But a home that's not prepped like that, sometimes, you'll get asking price. Sometimes, you'll get asking price and then they ask for $5000 in concessions. You need to understand that that means you're not really getting asking price, you're getting $5000 less than asking price because you're gonna give $5000 back to them in closing."
Ben: Yeah, I know what you're saying.
Tom: I use the book to really have that kind of a conversation with my clients, build that relationship so that they're comfortable when they put their house on the market. We get everything buttoned up, and it's nice and tight so that I can keep the statistic that I have now that all of my listings ... I haven't had a listing in the last two years that has been on the market more than six days. I haven't had a listing that has been on the market in those six days that hasn't closed for more than at least $5000 over the asking price — most of them higher than that. But it's because of what we do and say in this book that get us to that point.
Ben: Yep. I see what you're saying. Interesting. OK. Out of the listings you've gotten, the majority of them have come from people you already had in your pipeline. It's just been an additional tool to help close more of the leads in your pipeline.

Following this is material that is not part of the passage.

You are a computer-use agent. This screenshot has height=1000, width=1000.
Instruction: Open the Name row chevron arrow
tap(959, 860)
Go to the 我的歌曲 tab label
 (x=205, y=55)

Tom: Well, so some of them weren't necessarily pipeline leads, or they were leads that got into my pipeline. The way that I spent the last year giving out books is based on the relationship I have with that individual. I've kind of felt everybody out that I've given the book to on if they're going to be an A-lister. Are they going to be a B-lister? Am I gonna get value out of giving this book to them? It's a two-fold question, right? Because you're looking at it both sides, and the way I had to start it was, "Are they gonna get value out of me giving them this book?" Because if they get value out of this book, that means I'm gonna get value out of giving them this book. But if they're not gonna get value out of it, then I don't wanna give them the book.
Ben: Yeah, I see what you're saying.
Tom: Right? All of the nine, three of them weren't even here in [inaudible 00:26:39]. I had no relation with them whatsoever. Two of them were out of the country. One was from Russia, another one's from Germany. I had no relation with them whatsoever. I do a lot of business with military and whatnot, so word of mouth gets around, and I have a conversation, it ends up coming about, they get my number, I talk to them, they have some information for me, and I'm like, "Hey you know what, let me get my packet. I'll get my information. I'll mail everything out to you so you have a hard copy of this stuff."

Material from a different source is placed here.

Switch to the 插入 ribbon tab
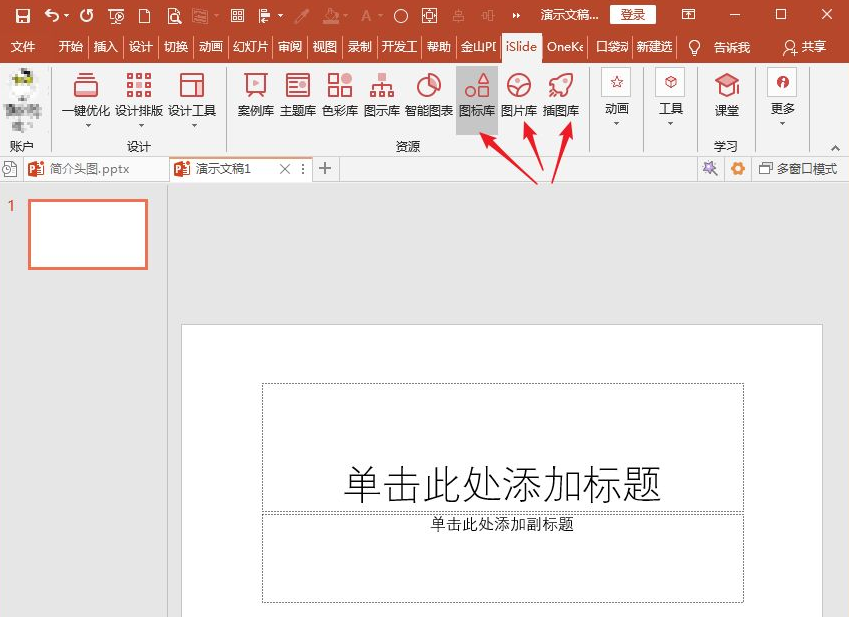The width and height of the screenshot is (849, 617). (105, 47)
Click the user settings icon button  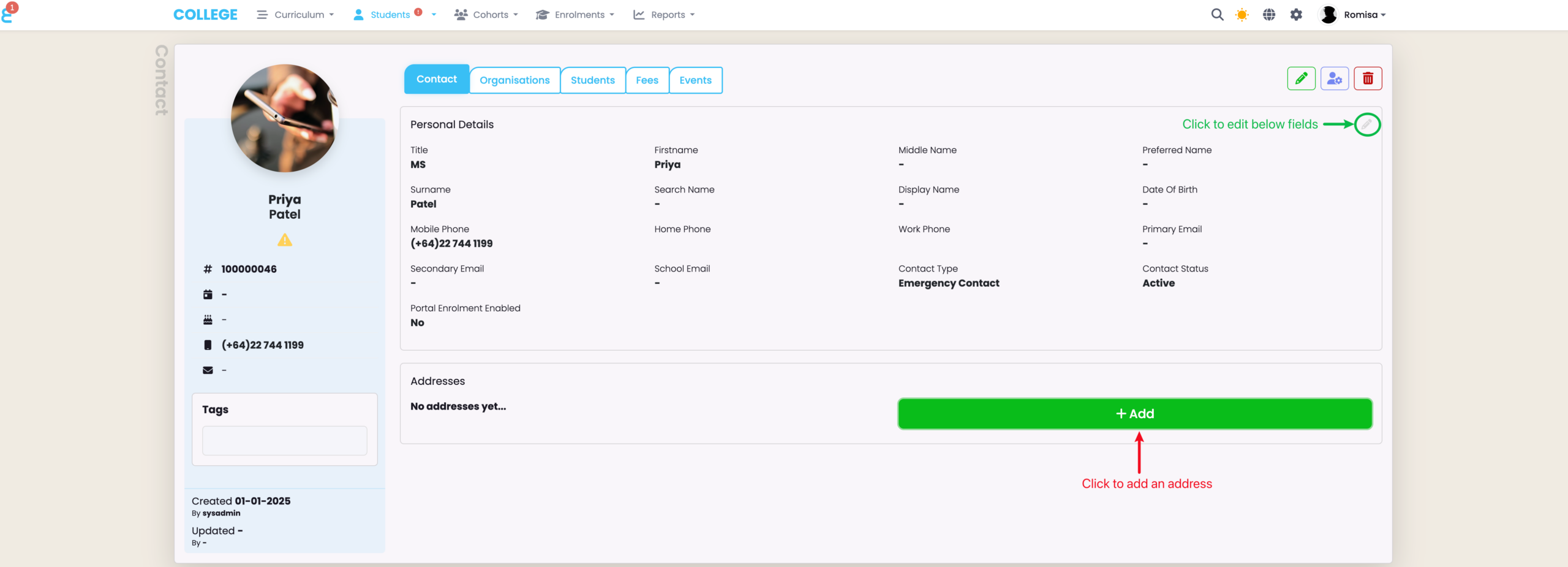(1334, 78)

Tom: I sent both of them my book and like I said, I think the book is kind of a nail in the coffin because both of them referenced items coming back to the book. Both of them will reference items in negotiation, or they'll ... I've had them reference finding the right comparables. Because I had one that I didn't give the book to when I went to the listing presentation, and it's actually ... If you got a minute, I'll tell you this story, because it's kind of an interesting one, and it actually makes or breaks my career.
Ben: OK, yeah. Interested.
Tom: Yeah, so what it is is I go out to this home and I meet with a wife. She is the dominant one in the relationship. She's so dominant she's kicked the entire family out of the house, and she's gonna interview 15 agents.
Ben: 15 agents?
Tom: 15 agents, and I am Agent Number One. I'm like, "All right, so I've gotta close this deal now, or it's c'est la vie." I go in, and I've built the relationship. I think everything's going great, and it comes down to what we're gonna talk about. She's one of these hard-hitters, wanting to ... "Are you gonna reduce your commission? Are you gonna make things cheaper for me? Blah, blah, blah." Have that conversation, get over all those obstacles, and then it comes down to, "Well, what are you gonna list my house at? What do you think the value of my house is gonna be?" I'm like, "You know what? Let's pull up the CMA." We go through the presentation, and I tell her, "I would list your house at $289.9, maybe $290, but I would hover right there. I would make sure that everything is gonna be clean, pristine ... You've got a really nice home, but that's where I would list it at."
She goes, "Well, I think you're missing it by a long shot." I'm like, "Wow, OK. What would you list it at?" "$330." I go, "Holy cow." I'm like, "OK, so where do you come up with this $330,000 number?" "Well, the house down the road from me." I'm like, "OK. I know which house you're talking about. Five houses down." I'm like, "You understand that you can't actually use that as a comparable? That an appraiser will not use that as a comparable? There's nobody that would use it. It's a three-car garage you don't have. They have a finished basement you don't have. They are six bedrooms; You are three." The list went on and on. I mean, a $40,000 difference, and it was pretty clear why there was a $40,000 difference.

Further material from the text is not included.